A key feature of TDM is the discovery of unknown associations based on categories that will be revealed as a result of computational and linguistic analytical tools.

Principles for reporting usage:

  • COUNTER metrics do not record TDM itself, as most of this activity takes place after an article has been downloaded. Instead, metrics represent the count of articles downloaded for the purposes of mining.

  • Usage associated with TDM activity (e.g. articles downloaded for the purpose of TDM) MUST be tracked by assigning an Access_Method of TDM.

  • Usage associated with TDM activity MUST be reported using the Title, Database, and Platform Reports by identifying such usage as Access_Method=TDM.

  • Usage associated with TDM activity MUST NOT be reported in Standard Views of the COUNTER Reports (TR_J1, TR_B1, etc.).

Detecting activity related to TDM:

TDM activity typically requires a prior agreement between the report provider and the individual or organization downloading the content for the purpose of text mining. The report provider can isolate TDM-related traffic using techniques like:

  • Providing a dedicated end-point that is specifically for TDM data harvesting.
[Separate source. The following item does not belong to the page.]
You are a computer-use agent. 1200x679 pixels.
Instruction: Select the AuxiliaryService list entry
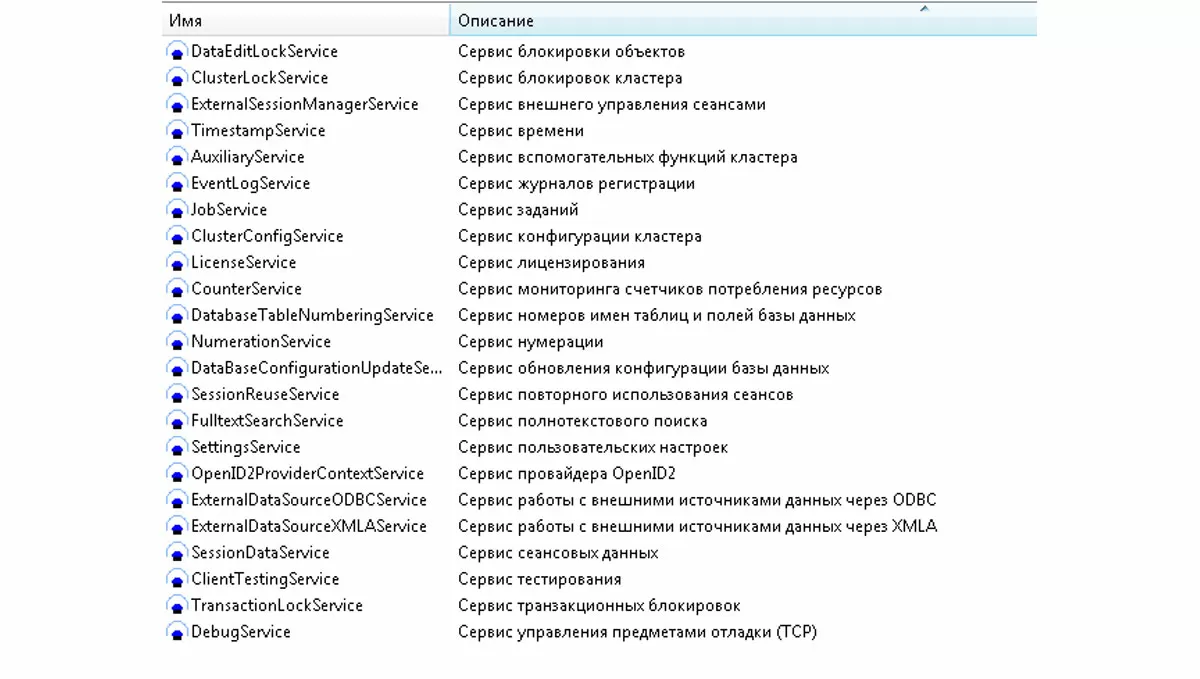coord(247,157)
  • Requiring the use of a special account or profile for TDM data harvesting.

  • Assigning an API key that would be used for the harvesting.

  • Registering the IP address of the machine harvesting content.

Harvesting of content for TDM without permission or without using the endpoint or protocol supplied by the report provider MUST be treated as robot or crawler traffic and MUST be excluded from all COUNTER reports.